To determine which theorem could be used to prove that triangle \( \triangle ABC \) is congruent to triangle \( \triangle FED \), we would need to consider what information is given about the triangles in terms of their sides and angles.
-
HL Congruence Theorem: This theorem is applicable only to right triangles and states that if the hypotenuse and one leg of a right triangle are equal to the hypotenuse and one leg of another right triangle, then the triangles are congruent.
-
SAS Congruence Theorem: This theorem states that if two sides of one triangle are equal to two sides of another triangle, and the included angles are equal, then the triangles are congruent.
-
AAS Congruence Theorem: This theorem states that if two angles and a non-included side of one triangle are equal to two angles and a non-included side of another triangle, then the triangles are congruent.
-
ASA Congruence Theorem: This theorem states that if two angles and the included side of one triangle are equal to two angles and the included side of another triangle, then the triangles are congruent.
If the triangles being compared are right triangles, then the HL (Hypotenuse-Leg) Congruence Theorem would be appropriate.
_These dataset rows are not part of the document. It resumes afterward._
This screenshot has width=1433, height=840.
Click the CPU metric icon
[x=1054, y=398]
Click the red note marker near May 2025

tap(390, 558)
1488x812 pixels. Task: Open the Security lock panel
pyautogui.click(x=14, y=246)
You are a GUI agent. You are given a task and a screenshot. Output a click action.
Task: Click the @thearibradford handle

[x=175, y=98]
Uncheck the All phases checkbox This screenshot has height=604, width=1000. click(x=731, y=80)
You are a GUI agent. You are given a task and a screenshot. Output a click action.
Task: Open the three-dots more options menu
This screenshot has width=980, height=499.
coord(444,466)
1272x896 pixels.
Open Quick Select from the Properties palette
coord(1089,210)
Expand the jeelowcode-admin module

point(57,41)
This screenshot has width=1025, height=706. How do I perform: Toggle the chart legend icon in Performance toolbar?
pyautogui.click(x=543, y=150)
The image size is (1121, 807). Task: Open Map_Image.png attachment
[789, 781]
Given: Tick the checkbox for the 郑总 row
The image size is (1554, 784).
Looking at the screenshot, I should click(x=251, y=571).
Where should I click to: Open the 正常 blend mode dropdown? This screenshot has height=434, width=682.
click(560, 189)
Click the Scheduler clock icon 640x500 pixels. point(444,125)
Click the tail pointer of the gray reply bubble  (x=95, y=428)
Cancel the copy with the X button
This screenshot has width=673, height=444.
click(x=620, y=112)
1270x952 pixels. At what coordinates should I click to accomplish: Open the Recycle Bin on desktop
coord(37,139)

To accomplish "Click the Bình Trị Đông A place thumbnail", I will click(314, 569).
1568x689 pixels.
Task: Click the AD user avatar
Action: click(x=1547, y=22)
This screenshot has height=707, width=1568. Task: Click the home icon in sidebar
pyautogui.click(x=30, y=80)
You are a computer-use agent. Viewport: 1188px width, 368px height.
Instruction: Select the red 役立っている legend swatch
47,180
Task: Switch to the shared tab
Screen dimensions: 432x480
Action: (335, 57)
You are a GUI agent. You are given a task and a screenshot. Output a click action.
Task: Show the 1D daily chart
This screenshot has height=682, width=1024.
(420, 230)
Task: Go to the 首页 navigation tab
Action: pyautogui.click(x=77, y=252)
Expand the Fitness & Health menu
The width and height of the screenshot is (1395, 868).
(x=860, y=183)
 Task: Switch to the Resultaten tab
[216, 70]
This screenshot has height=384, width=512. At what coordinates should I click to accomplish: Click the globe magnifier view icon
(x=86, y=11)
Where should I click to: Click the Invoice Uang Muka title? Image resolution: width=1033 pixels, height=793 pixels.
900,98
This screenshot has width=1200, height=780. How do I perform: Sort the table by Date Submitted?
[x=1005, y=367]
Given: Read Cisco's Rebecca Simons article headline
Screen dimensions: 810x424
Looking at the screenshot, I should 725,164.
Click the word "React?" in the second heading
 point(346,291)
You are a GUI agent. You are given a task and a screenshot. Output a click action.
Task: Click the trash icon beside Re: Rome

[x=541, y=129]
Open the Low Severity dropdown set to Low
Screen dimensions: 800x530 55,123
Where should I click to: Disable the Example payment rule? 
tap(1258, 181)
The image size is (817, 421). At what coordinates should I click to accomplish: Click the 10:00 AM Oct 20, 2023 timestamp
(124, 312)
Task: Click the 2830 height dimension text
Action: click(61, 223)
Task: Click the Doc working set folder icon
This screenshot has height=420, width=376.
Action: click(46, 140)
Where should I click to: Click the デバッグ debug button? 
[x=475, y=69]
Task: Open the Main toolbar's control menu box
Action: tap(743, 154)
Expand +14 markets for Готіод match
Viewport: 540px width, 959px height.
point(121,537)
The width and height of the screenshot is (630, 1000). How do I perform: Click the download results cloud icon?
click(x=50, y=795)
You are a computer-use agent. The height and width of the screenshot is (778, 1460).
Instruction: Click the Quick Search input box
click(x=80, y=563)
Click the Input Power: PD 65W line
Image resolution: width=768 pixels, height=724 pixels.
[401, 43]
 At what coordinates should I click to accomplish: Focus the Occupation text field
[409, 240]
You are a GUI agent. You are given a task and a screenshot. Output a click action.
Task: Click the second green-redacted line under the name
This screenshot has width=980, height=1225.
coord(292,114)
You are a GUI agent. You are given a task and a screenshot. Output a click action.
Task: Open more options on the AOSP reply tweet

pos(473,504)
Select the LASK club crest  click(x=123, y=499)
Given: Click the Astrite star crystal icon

If you have information about equal sides and angles, you could use SAS, AAS, or ASA depending on what is specifically given.
Given the options laid out, if you are specifically dealing with right triangles and have information on their hypotenuse and one leg, you would choose the HL Congruence Theorem.
If you're given something else, you might want to select SAS, AAS, or ASA based on the side-angle relationships presented in the problem.
Without more specific details, for a straightforward scenario, the correct answer is likely HL Congruence Theorem if both triangles contain a right angle. If they do not, then you would need to check for side and angle conditions to apply either SAS, AAS, or ASA as appropriate.